新型コロナウイルスの流行に伴う在宅勤務の拡大でスマートフォンやノートパソコンなどの需要が増加した。

同社は電子機器の受託生産で世界最大手。米アップルのiPhoneを組み立てている。

第1・四半期の純利益は282億台湾ドル(10億米ドル)。前年同期は21億台湾ドルだった。リフィニティブがまとめた市場予想(244億1000万台湾ドル)を大幅に上回った。

前年同期は新型コロナウイルスの流行初期で事業が悪化していた。

鴻海によると、第1・四半期の販売は、スマホやウェアラブルデバイスを含む主力消費者向け機器が前年同期比15%以上増えたほか、ラップトップなどコンピューター製品も15%強伸びた。
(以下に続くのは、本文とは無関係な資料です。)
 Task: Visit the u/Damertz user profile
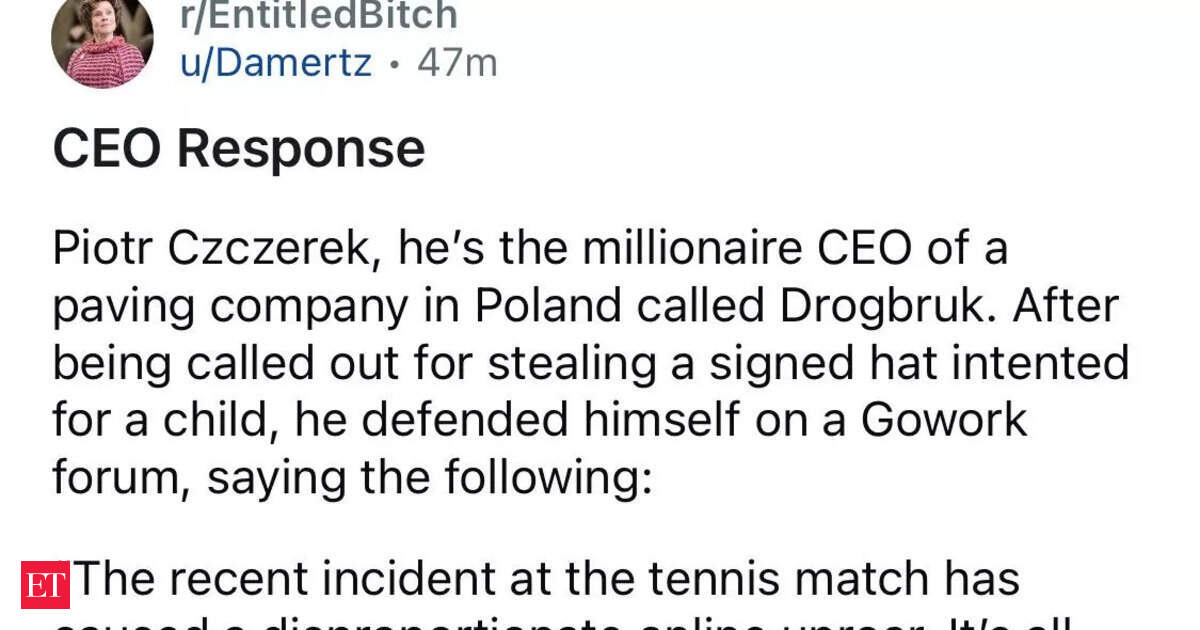(275, 63)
第1・四半期の売上高は前年同期比45%増の1兆3400億台湾ドルとなった。

同社は第2・四半期も成長が続くと指摘。消費者向け機器はともに再び15%以上の売り上げ増を見込んでいるとした。

鴻海の株価は年初来で14%高。14日は1.5%上昇して終了。台湾株式市場の加権指数は1%高だった。